= W. Patrick McGinnis =

William Patrick "Pat" McGinnis (November 29, 1947 – March 5, 2024) was the former CEO of Nestlé Purina PetCare Company (formerly Ralston Purina Company), serving in that position from 2001 to 2015; and non-executive chairman of the board from January 2015 to January 2017. McGinnis died peacefully at his home on Anna Maria Island, Florida, on March 5, 2024, he was 76 years old.

== Personal life==
W. Patrick McGinnis was born and raised in St. Louis, Missouri, to Margaret (nee Cisne) and William McGinnis. William McGinnis was the Chief of OB/GYN at St. Luke’s Hospital in St. Louis. Patrick McGinnis considered either a career in medicine or business while in high school. He attended the University of Denver, where he earned a B.A. in political science and economics.
He then received a Master of Business Administration in marketing from the Olin Business School at Washington University in St. Louis in 1972.

McGinnis had two sons, who are both businessmen.

== Nestlé Purina career==
McGinnis had an over 42-year career with Purina. He joined the company immediately after completing his MBA through its corporate management training program.
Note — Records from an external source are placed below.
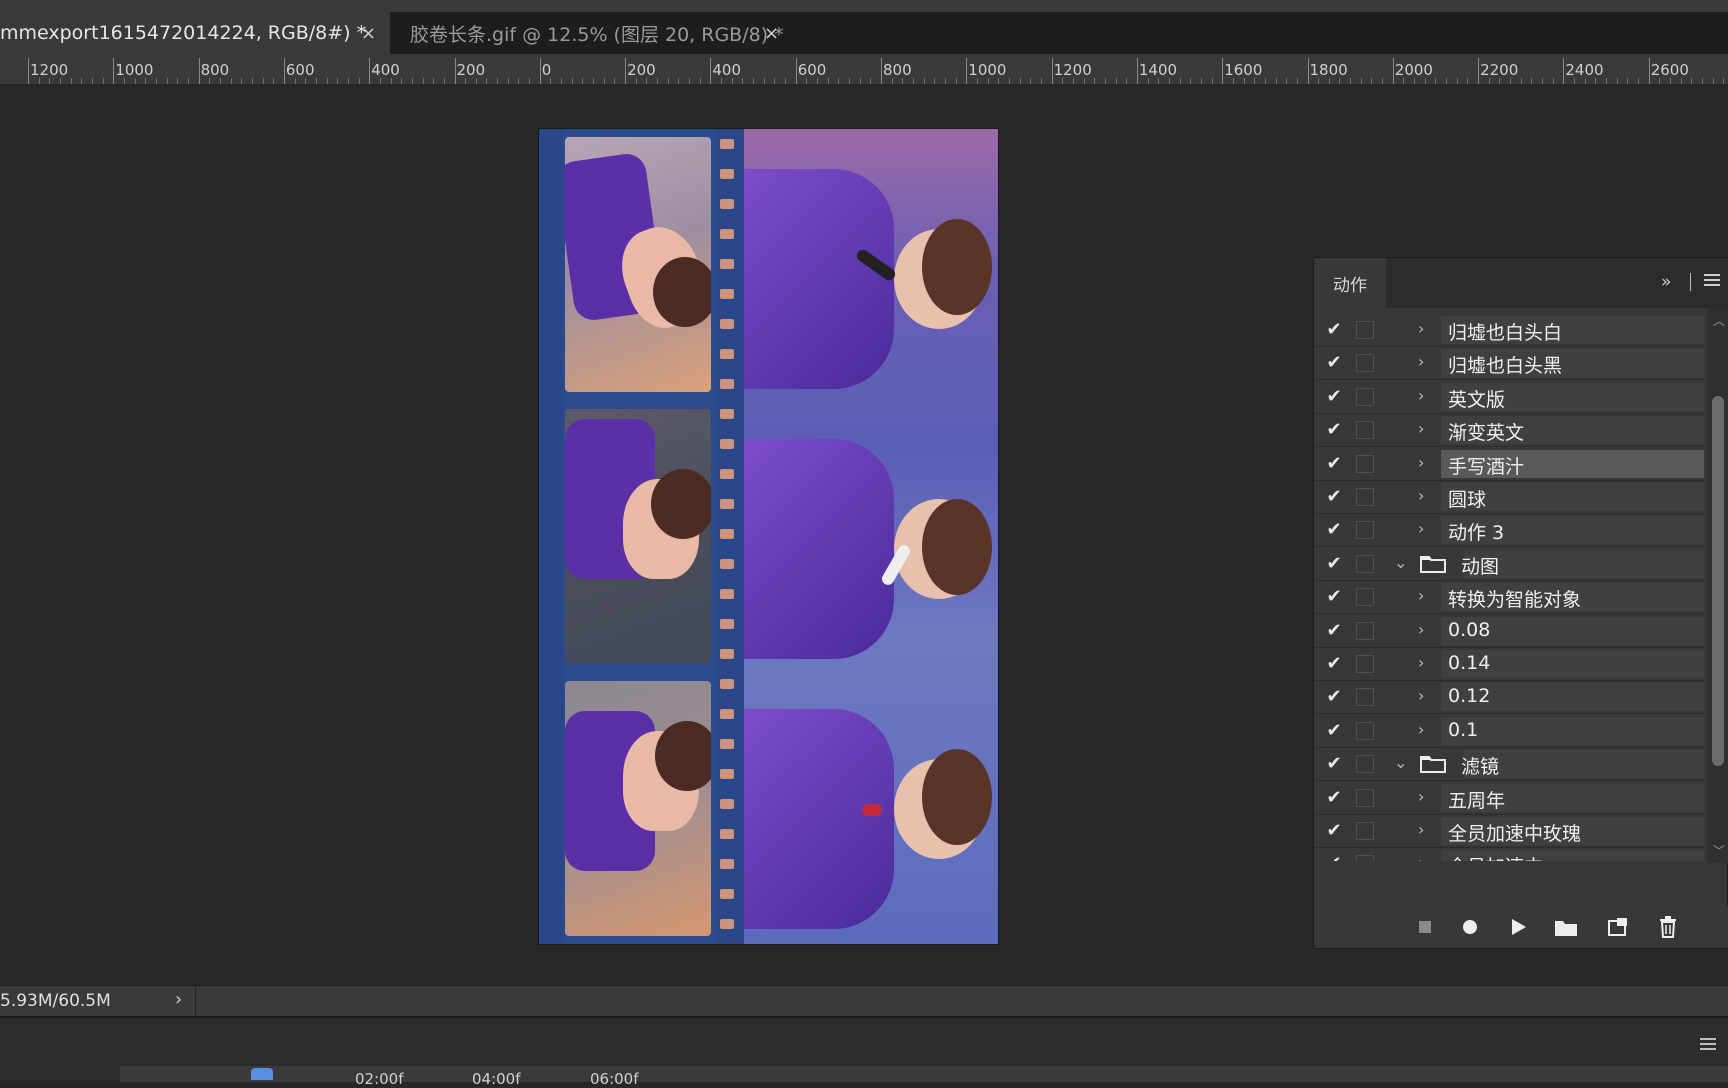  I want to click on new-set-icon, so click(1566, 927).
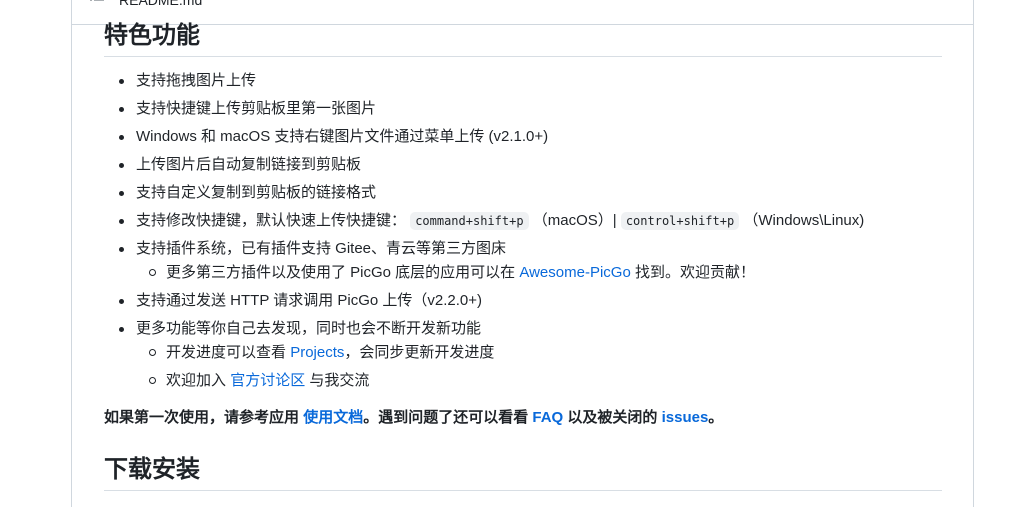 Image resolution: width=1025 pixels, height=507 pixels. Describe the element at coordinates (804, 220) in the screenshot. I see `shortcut-suffix: （Windows\Linux)` at that location.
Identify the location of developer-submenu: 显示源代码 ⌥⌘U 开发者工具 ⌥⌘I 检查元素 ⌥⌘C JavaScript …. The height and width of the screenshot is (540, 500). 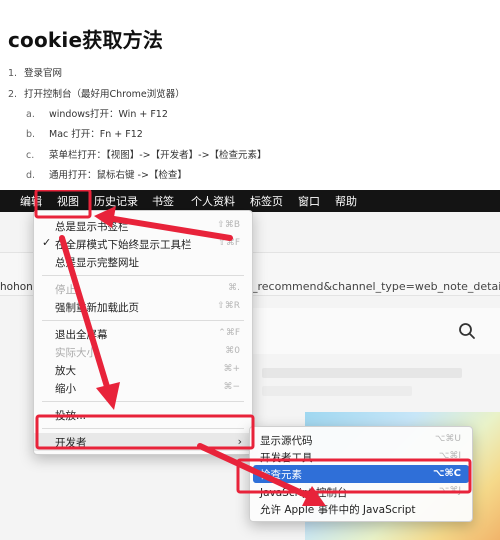
(361, 474).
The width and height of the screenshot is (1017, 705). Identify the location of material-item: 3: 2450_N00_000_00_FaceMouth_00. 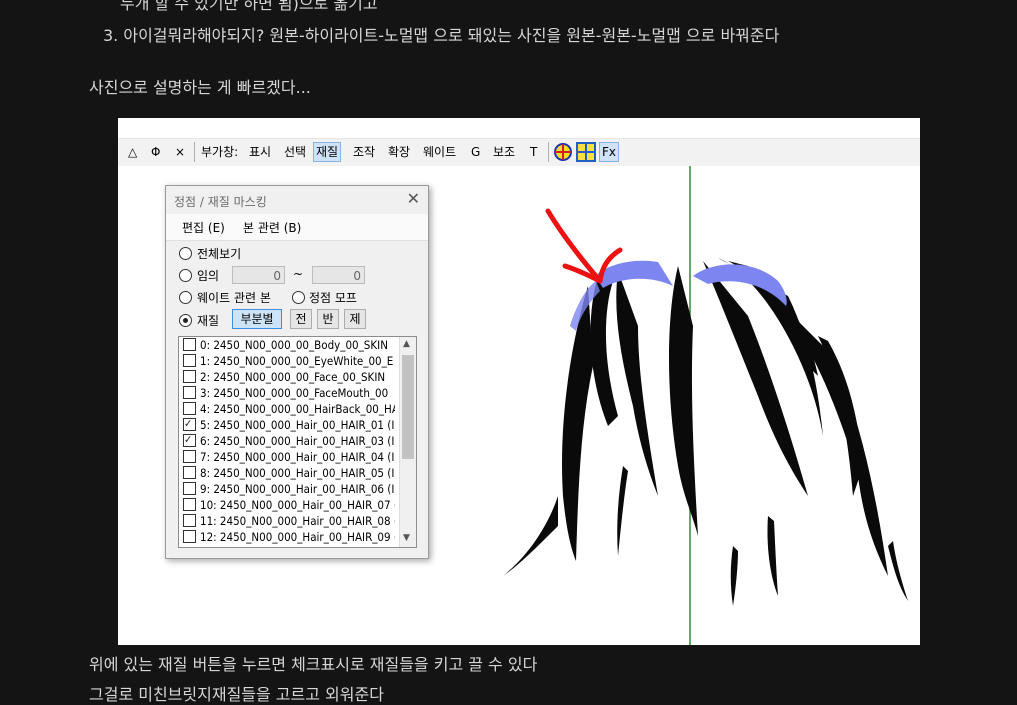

At Purina, he moved through various management roles, finally becoming the president and CEO:
- From 1997 to 1999, McGinnis served as co-chief executive officer and co-president of Ralston Purina Company and president and chief executive officer of its Pet Products Group.
- From 1999 to 2001, McGinnis served as the chief executive officer and president of Ralston Purina Company. He also served as a director of the company from 1997 to 2001.
- From 2001 to January 1, 2015, McGinnis served as CEO and president of Nestlé Purina PetCare Company.
- From January 1, 2015, to January 2017, he served as non-executive chairman of Nestle Purina PetCare Company.

==Other business and community roles==
- Independent director of Brown Shoe Co. Inc. (now Caleres, Inc.) since 1999.
- Independent director at Energizer Holdings, Inc. since July 1, 2015.
- Independent director at Edgewell Personal Care Company (formerly Energizer Holdings, Inc.), 2002 through June 30, 2015.
- Trustee of Washington University in St. Louis.
 Note: A professorship in the Olin Business School — The W. Patrick McGinnis Professor of Marketing — was established as a result of a gift to the school from McGinnis.